BEIJING - Eight "attackers" armed with knives and explosives were killed Monday during a "terrorist attack" on a police station in China's Xinjiang according to authorities, the latest deadly incident in the largely Muslim region.
One of the attackers was held in the clash in Shache county, said the official website of the government of Xinjiang, where mainly Muslim Uighurs are the largest ethnic group.
The website, which called it a "terrorist attack" said: "Police took decisive action, shooting eight people and arresting one." Officials were investigating, it added.
The area, around 200 kilometres (124 miles) south-east of Kashgar, is known as Yarkand in the Uighur language.
China's foreign ministry spokesman Qin Gang called it a "violent terrorist attack".
"It testifies once again to the anti-society and anti-human nature of the three evil forces, and they have caused great damage to the state, the society and the people," he said at a regular briefing.
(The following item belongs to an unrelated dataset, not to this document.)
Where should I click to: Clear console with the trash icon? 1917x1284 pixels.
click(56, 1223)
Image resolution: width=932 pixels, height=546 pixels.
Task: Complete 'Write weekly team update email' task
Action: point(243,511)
Beijing refers to what it calls ethnic separatism, religious extremism and terrorism as the "three evil forces".
Authorities have blamed "terrorists" for a series of similar attacks this year in Xinjiang, a sprawling and resource-rich region four times the size of Japan and rich in oil and natural gas.
Rights groups and outside scholars, however, say unrest is spawned by cultural oppression, intrusive security measures and a wave of immigration by China's Han majority.
"Directly shooting to death protesters accused of so-called terror is... the latest means to suppress Uighurs," said Dilxat Raxit, a spokesman for exile group the World Uyghur Congress (WUC).